* _SUPPLIED INFORMATION_
<<<<
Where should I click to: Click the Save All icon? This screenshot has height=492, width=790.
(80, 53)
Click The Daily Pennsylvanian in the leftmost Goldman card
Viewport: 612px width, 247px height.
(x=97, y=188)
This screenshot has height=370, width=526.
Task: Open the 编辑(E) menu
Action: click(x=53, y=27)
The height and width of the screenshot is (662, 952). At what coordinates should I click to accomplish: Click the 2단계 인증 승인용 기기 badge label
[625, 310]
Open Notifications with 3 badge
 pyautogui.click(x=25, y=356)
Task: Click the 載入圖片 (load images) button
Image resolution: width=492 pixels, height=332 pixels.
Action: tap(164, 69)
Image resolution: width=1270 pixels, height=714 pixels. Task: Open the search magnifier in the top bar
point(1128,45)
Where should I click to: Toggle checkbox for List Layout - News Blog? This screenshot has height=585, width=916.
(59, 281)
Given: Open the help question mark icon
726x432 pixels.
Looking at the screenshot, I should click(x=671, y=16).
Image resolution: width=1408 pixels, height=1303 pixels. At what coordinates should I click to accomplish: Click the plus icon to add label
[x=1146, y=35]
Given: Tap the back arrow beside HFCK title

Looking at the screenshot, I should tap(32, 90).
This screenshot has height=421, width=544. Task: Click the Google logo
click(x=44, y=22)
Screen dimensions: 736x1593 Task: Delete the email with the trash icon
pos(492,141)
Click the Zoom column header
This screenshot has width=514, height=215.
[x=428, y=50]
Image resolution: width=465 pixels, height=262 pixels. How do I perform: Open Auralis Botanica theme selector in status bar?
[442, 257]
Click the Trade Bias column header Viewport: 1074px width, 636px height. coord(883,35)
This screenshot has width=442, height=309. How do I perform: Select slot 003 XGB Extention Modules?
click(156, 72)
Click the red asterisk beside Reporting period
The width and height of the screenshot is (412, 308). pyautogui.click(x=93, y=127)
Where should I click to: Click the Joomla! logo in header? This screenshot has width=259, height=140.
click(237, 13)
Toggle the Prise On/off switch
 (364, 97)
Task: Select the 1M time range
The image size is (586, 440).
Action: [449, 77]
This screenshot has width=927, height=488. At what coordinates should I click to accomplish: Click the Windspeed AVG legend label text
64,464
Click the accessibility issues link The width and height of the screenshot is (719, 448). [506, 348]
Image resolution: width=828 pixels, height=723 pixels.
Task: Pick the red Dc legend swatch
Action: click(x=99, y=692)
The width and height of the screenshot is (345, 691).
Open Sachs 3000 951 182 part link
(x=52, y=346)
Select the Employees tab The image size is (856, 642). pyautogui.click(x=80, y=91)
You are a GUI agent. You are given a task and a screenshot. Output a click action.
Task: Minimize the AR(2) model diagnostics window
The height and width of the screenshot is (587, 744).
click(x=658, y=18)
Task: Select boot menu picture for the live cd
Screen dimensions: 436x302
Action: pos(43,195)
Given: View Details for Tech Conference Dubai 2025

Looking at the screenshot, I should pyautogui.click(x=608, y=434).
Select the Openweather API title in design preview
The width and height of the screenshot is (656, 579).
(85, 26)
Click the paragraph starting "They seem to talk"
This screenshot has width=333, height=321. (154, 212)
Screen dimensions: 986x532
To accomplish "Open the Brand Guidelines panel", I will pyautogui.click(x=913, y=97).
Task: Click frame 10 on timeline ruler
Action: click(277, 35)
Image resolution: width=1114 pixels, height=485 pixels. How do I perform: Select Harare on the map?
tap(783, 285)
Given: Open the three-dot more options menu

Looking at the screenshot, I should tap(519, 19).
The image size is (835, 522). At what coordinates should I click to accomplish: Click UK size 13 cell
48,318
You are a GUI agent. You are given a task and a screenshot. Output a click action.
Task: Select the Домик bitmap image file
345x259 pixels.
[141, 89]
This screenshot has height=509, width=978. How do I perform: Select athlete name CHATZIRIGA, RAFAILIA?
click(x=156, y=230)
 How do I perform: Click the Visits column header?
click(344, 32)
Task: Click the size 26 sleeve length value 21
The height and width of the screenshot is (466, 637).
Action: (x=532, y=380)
>>>>
* _TASK GOAL_
Set down the data exactly.

* _ANSWER SPACE_
Where should I click to: Click the Save All icon? This screenshot has height=492, width=790.
(80, 53)
Click The Daily Pennsylvanian in the leftmost Goldman card
Viewport: 612px width, 247px height.
(x=97, y=188)
This screenshot has height=370, width=526.
Task: Open the 编辑(E) menu
Action: click(x=53, y=27)
The height and width of the screenshot is (662, 952). At what coordinates should I click to accomplish: Click the 2단계 인증 승인용 기기 badge label
[625, 310]
Open Notifications with 3 badge
 pyautogui.click(x=25, y=356)
Task: Click the 載入圖片 (load images) button
Image resolution: width=492 pixels, height=332 pixels.
Action: tap(164, 69)
Image resolution: width=1270 pixels, height=714 pixels. Task: Open the search magnifier in the top bar
point(1128,45)
Where should I click to: Toggle checkbox for List Layout - News Blog? This screenshot has height=585, width=916.
(59, 281)
Given: Open the help question mark icon
726x432 pixels.
Looking at the screenshot, I should click(x=671, y=16).
Image resolution: width=1408 pixels, height=1303 pixels. At what coordinates should I click to accomplish: Click the plus icon to add label
[x=1146, y=35]
Given: Tap the back arrow beside HFCK title

Looking at the screenshot, I should tap(32, 90).
This screenshot has height=421, width=544. Task: Click the Google logo
click(x=44, y=22)
Screen dimensions: 736x1593 Task: Delete the email with the trash icon
pos(492,141)
Click the Zoom column header
This screenshot has width=514, height=215.
[x=428, y=50]
Image resolution: width=465 pixels, height=262 pixels. How do I perform: Open Auralis Botanica theme selector in status bar?
[442, 257]
Click the Trade Bias column header Viewport: 1074px width, 636px height. coord(883,35)
This screenshot has width=442, height=309. How do I perform: Select slot 003 XGB Extention Modules?
click(156, 72)
Click the red asterisk beside Reporting period
The width and height of the screenshot is (412, 308). pyautogui.click(x=93, y=127)
Where should I click to: Click the Joomla! logo in header? This screenshot has width=259, height=140.
click(237, 13)
Toggle the Prise On/off switch
 (364, 97)
Task: Select the 1M time range
The image size is (586, 440).
Action: [449, 77]
This screenshot has width=927, height=488. At what coordinates should I click to accomplish: Click the Windspeed AVG legend label text
64,464
Click the accessibility issues link The width and height of the screenshot is (719, 448). [506, 348]
Image resolution: width=828 pixels, height=723 pixels.
Task: Pick the red Dc legend swatch
Action: click(x=99, y=692)
The width and height of the screenshot is (345, 691).
Open Sachs 3000 951 182 part link
(x=52, y=346)
Select the Employees tab The image size is (856, 642). pyautogui.click(x=80, y=91)
You are a GUI agent. You are given a task and a screenshot. Output a click action.
Task: Minimize the AR(2) model diagnostics window
The height and width of the screenshot is (587, 744).
click(x=658, y=18)
Task: Select boot menu picture for the live cd
Screen dimensions: 436x302
Action: pos(43,195)
Given: View Details for Tech Conference Dubai 2025

Looking at the screenshot, I should pyautogui.click(x=608, y=434).
Select the Openweather API title in design preview
The width and height of the screenshot is (656, 579).
(85, 26)
Click the paragraph starting "They seem to talk"
This screenshot has width=333, height=321. (154, 212)
Screen dimensions: 986x532
To accomplish "Open the Brand Guidelines panel", I will pyautogui.click(x=913, y=97).
Task: Click frame 10 on timeline ruler
Action: click(277, 35)
Image resolution: width=1114 pixels, height=485 pixels. How do I perform: Select Harare on the map?
tap(783, 285)
Given: Open the three-dot more options menu

Looking at the screenshot, I should tap(519, 19).
The image size is (835, 522). At what coordinates should I click to accomplish: Click UK size 13 cell
48,318
You are a GUI agent. You are given a task and a screenshot. Output a click action.
Task: Select the Домик bitmap image file
345x259 pixels.
[141, 89]
This screenshot has height=509, width=978. How do I perform: Select athlete name CHATZIRIGA, RAFAILIA?
click(x=156, y=230)
 How do I perform: Click the Visits column header?
click(344, 32)
Task: Click the size 26 sleeve length value 21
The height and width of the screenshot is (466, 637).
Action: (x=532, y=380)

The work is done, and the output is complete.